━━━ Reading passage

1790: The Funding Act

Hamilton, estimating the total public debt at $77.1 million, called for the issuance of new federal bonds to cover the debt. By assuming the obligation to pay this debt, the government firmly established its good credit. By February 1792, interest-bearing government bonds were selling for $1.20-on-the-dollar. A shrewd investor, buying $100 in bonds in 1786 (at a market price of about $15) could have sold the replacement bonds issued by the new government for $121.50 in 1792, realizing a handsome profit. The system of debt management instituted by Hamilton worked well to consolidate the debt and permit the government to make interest payments as they came due (as well as to secure the faith and credit of the government in the new United States and abroad).

1791: The Bank

To consolidate the government's financial affairs, Hamilton proposed the formation of a national bank to supplement the activities of The Treasury. Despite the opposition of Jefferson and Madison, the First Bank of the United States opened in 1791 with a total capital of $10 million. Just ten years later, though, Jeffersonian Democrats, who didn't trust banks, overturned this progress. Jefferson's Secretary of the Treasury, Albert Gallatin, was a chief critic of Hamilton's methods of debt management, and made it his priority to reduce public debt. This worked for a time, reducing the public debt to $45.2 million by 1811, but was derailed by Jefferson's "Louisiana Purchase."

1803: Albert Gallatin

Albert Gallatin, 1848

Albert Gallatin, 1848

Abraham Alfonse Albert Gallatin (b. January 29, 1761 –  d. August 12, 1849) was a Swiss-American anti-Federalist diplomat and congressman, and the longest-serving United States Secretary of the Treasury. He opposed Hamilton’s entire program, but, faced with declining revenues and the massive cost of the War of 1812, Gallatin was forced to reintroduce the Federalist taxes he had previously denounced. By funding the war deficit ($69 million) with bond issues, he helped defray the costs. He later helped charter the Second Bank of the United States in 1816.

1812: The First Test of Debt

The War of 1812 was financed mainly through the use of borrowed funds. Total public debt increased from $45.2 million on January 1, 1812, to $119.2 million as of September 30, 1815.

1837: Andrew Jackson

Andrew  Jackson, portrait by Thomas Sully, 1824

Andrew Jackson,
portrait by Thomas Sully,

Andrew Jackson, the seventh president of the United States, was suspicious of banks and did not trust the paper money they issued. In 1837, he liquidated the Second Bank of the United States, returning the government’s original investment plus a profit. This resulted in a huge government surplus of funds. (In 1835, the $17.9 million budget surplus was greater than the total government expenses for that year.) By January of 1835, for the first and only time, all of the government’s interest-bearing debt was paid off. Congress distributed the surplus to the states (many of which were heavily in debt). The Jackson administration ended with the country almost completely out of debt!

━━━━━━
━━━ Collected data

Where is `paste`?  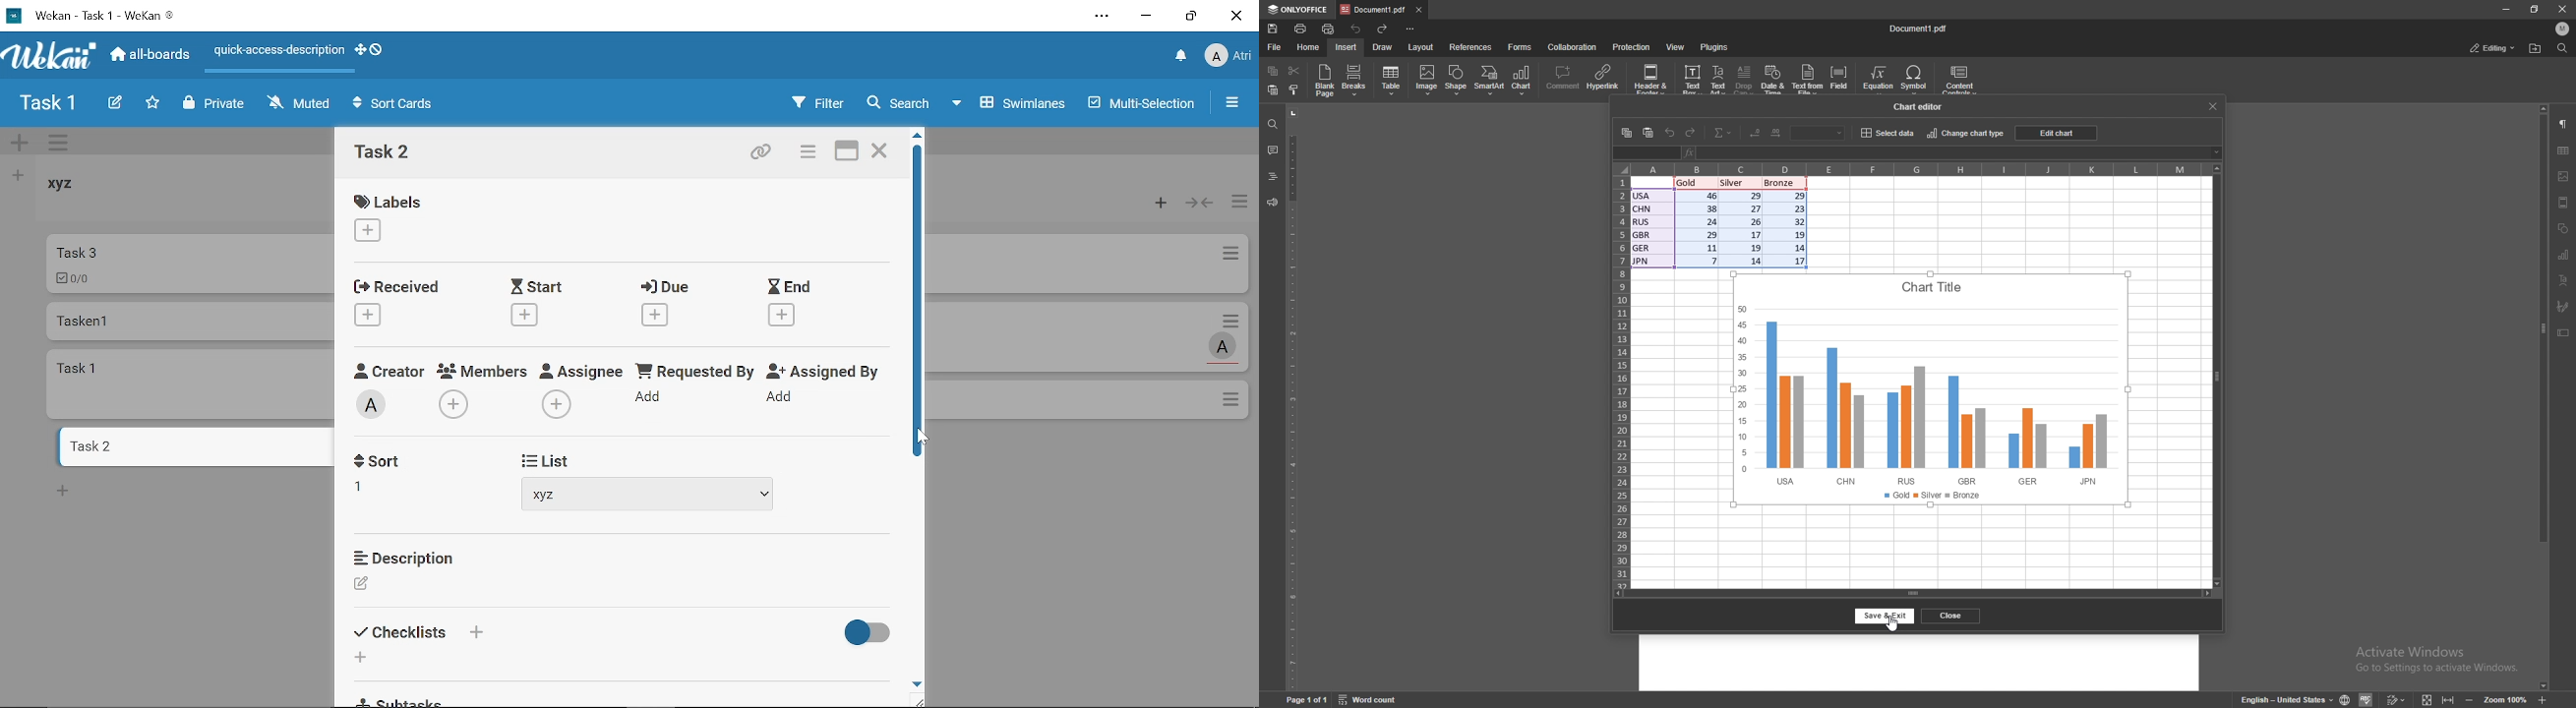 paste is located at coordinates (1272, 90).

━━━━━━

Answer these questions about the passage on early U.S. public debt:
1. At what amount did Hamilton estimate the total public debt?
2. With what total capital did the First Bank of the United States open in 1791?
3. What was the total public debt as of September 30, 1815?

Completed task:
1. $77.1 million
2. $10 million
3. $119.2 million